Background
Astragaloside IV (ASIV) is one of the saponins isolated from Astragalus membranaceus, a widely used traditional Chinese medicine and a health product sold all over the world. However, so far, the effect of ASIV on GABAergic synaptic transmission has not been elucidated yet. In the present study, the effect of ASIV on memory and hippocampal synaptic plasticity was investigated in mice and down-regulated early growth response protein 1 (EGR-1) knockout mice.
Methods
Behavior tests including radial-arm maze test and shuttle-box test, liquid chromatography-tandem mass spectrometry, western blotting analysis, quantitative PCR, electrophysiological recording, and electron microscopy were used in this study.
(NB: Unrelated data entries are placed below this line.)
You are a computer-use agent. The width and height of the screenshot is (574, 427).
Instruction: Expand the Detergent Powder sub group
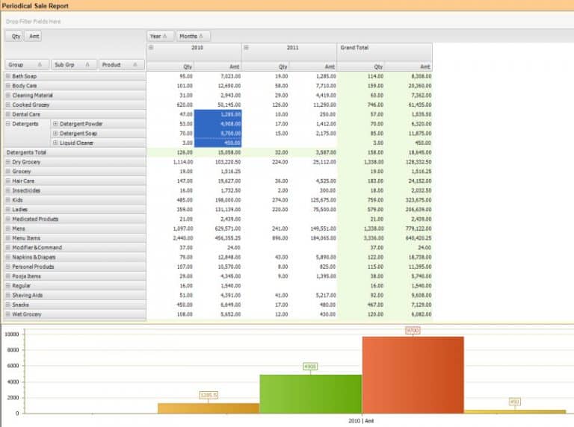(55, 124)
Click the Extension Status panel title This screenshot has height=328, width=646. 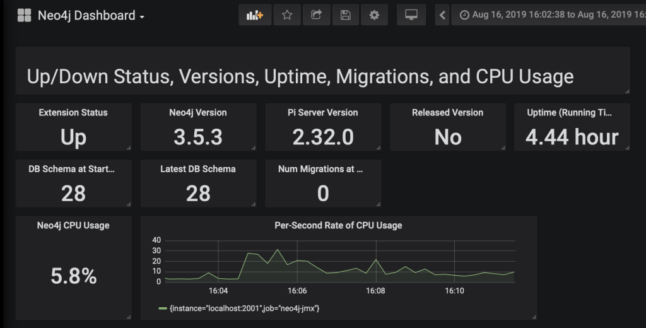pos(73,112)
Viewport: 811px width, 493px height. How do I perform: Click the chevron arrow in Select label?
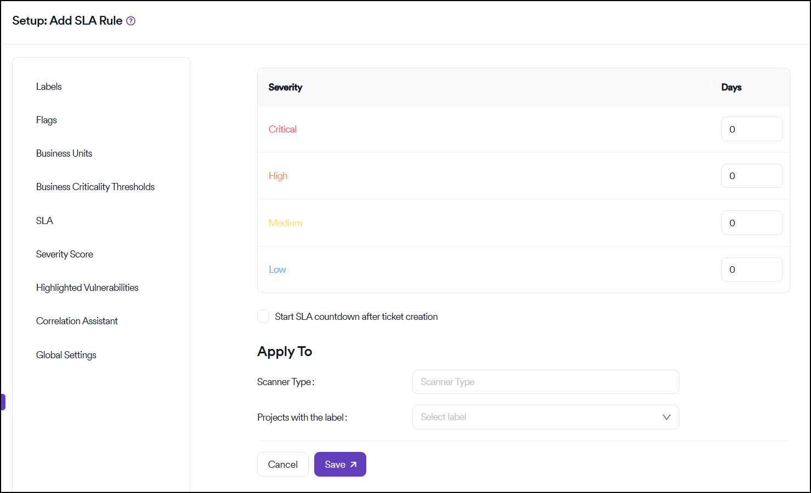(x=666, y=417)
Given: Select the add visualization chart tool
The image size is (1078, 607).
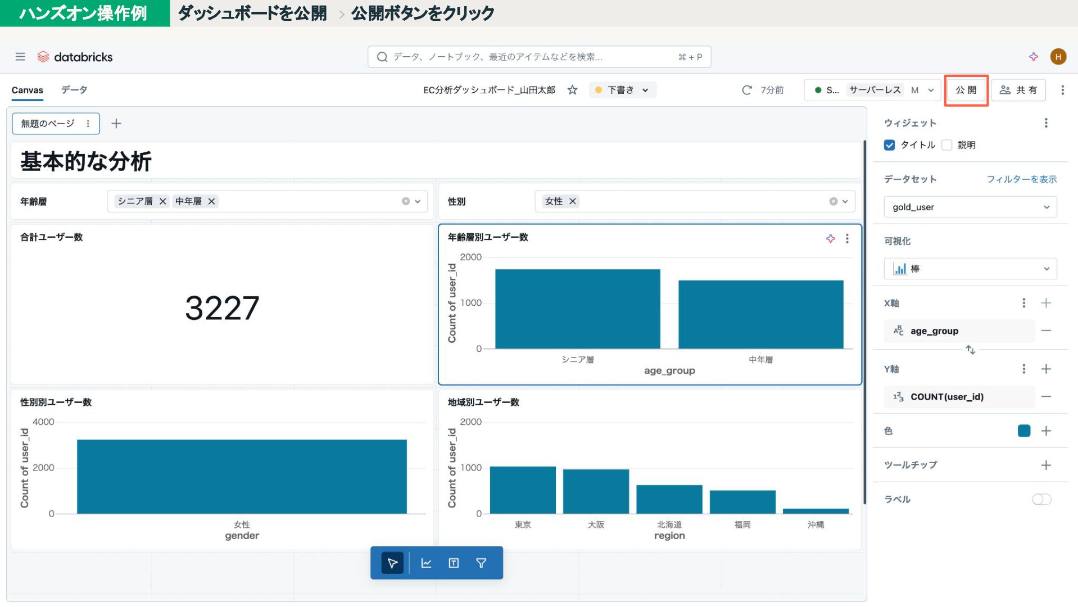Looking at the screenshot, I should click(426, 563).
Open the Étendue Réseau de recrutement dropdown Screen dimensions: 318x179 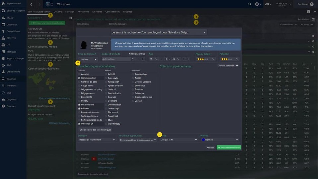(x=97, y=140)
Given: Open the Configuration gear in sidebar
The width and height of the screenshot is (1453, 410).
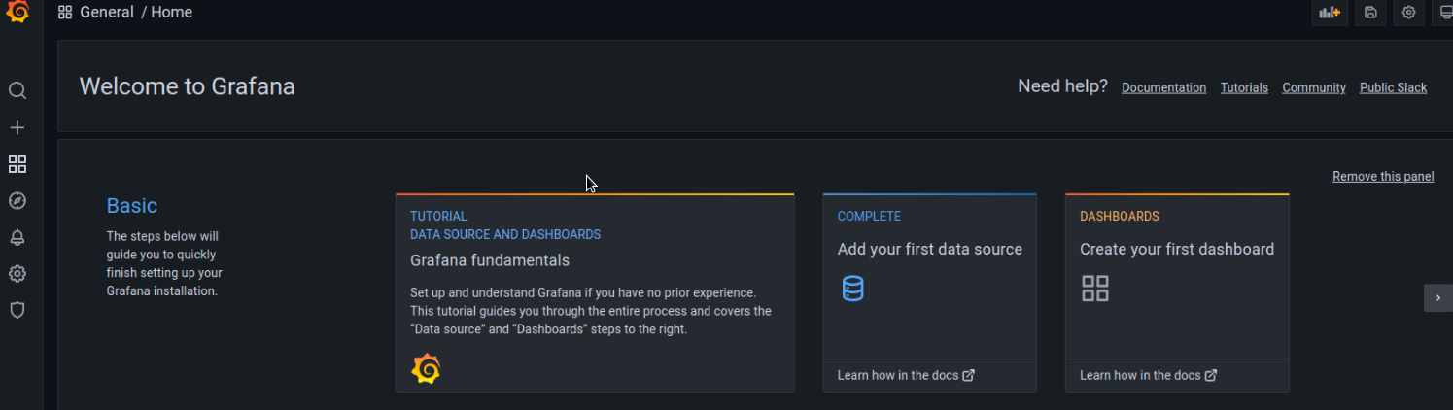Looking at the screenshot, I should pyautogui.click(x=17, y=274).
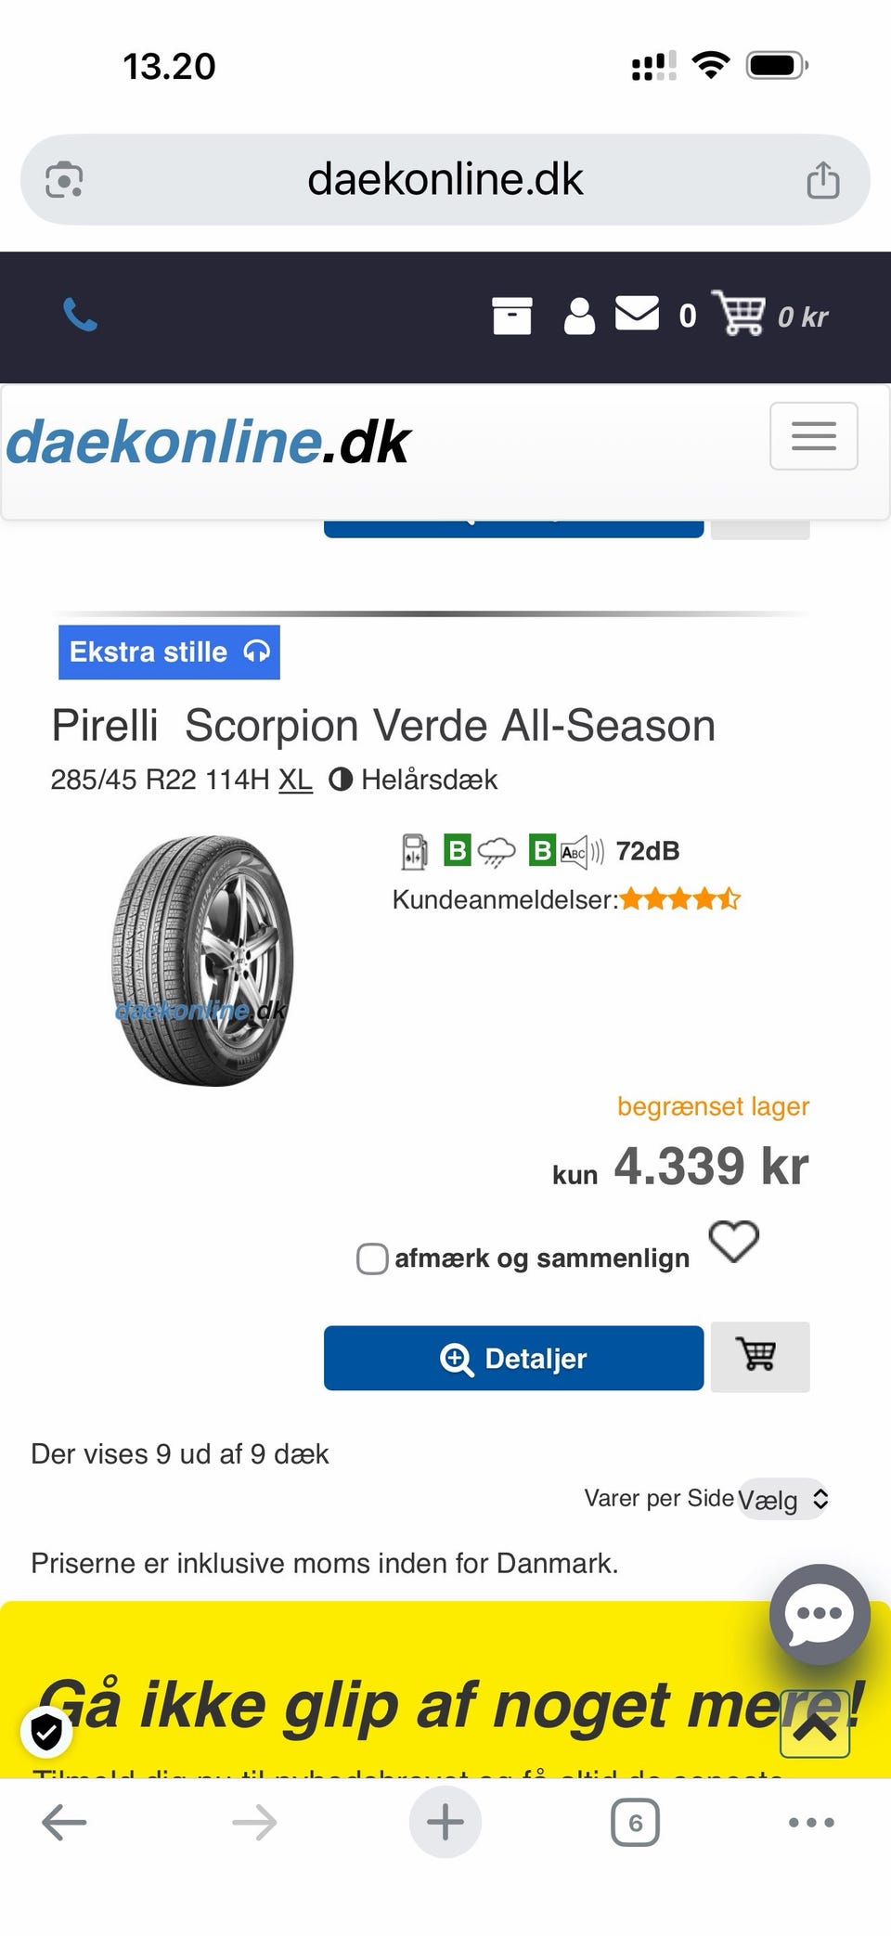Tap the browser share icon
The height and width of the screenshot is (1936, 891).
(822, 180)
The difference of data was detected by unpaired student t-test or two-factor analysis of variance (ANOVA) or Mann-Whitney U test.
Results
ASIV was shown to enhance the learning and memory of mice in behavior tests, such as radial-arm maze test and shuttle-box test, as well as the synaptic plasticity in electrophysiological experiments. Moreover, it significantly reduced the concentration of gamma-aminobutyric acid (GABA) and the expression of glutamate decarboxylase 2 (GAD65) in mouse hippocampus, which was accompanied with decreased ratio of inhibitory synapses, and EGR-1, brain-derived neurotrophic factor (BDNF) and tyrosine receptor kinase B (TrkB). When EGR-1 was knocked out, the promotive effects of ASIV on memory and synaptic plasticity, as well as the inhibitory effects on GAD65, BDNF and TrkB, were abolished. In addition, ASIV was found to down-regulate the pre-existing EGR-1 baseline to better adapt to the learning stimuli.
Conclusions
Together, these results demonstrated a novel role of ASIV in enhancing memory and modulating hippocampal synaptic plasticity by decreasing GABAergic inhibition through EGR-1 mediated BDNF/TrkB signaling pathway in mice.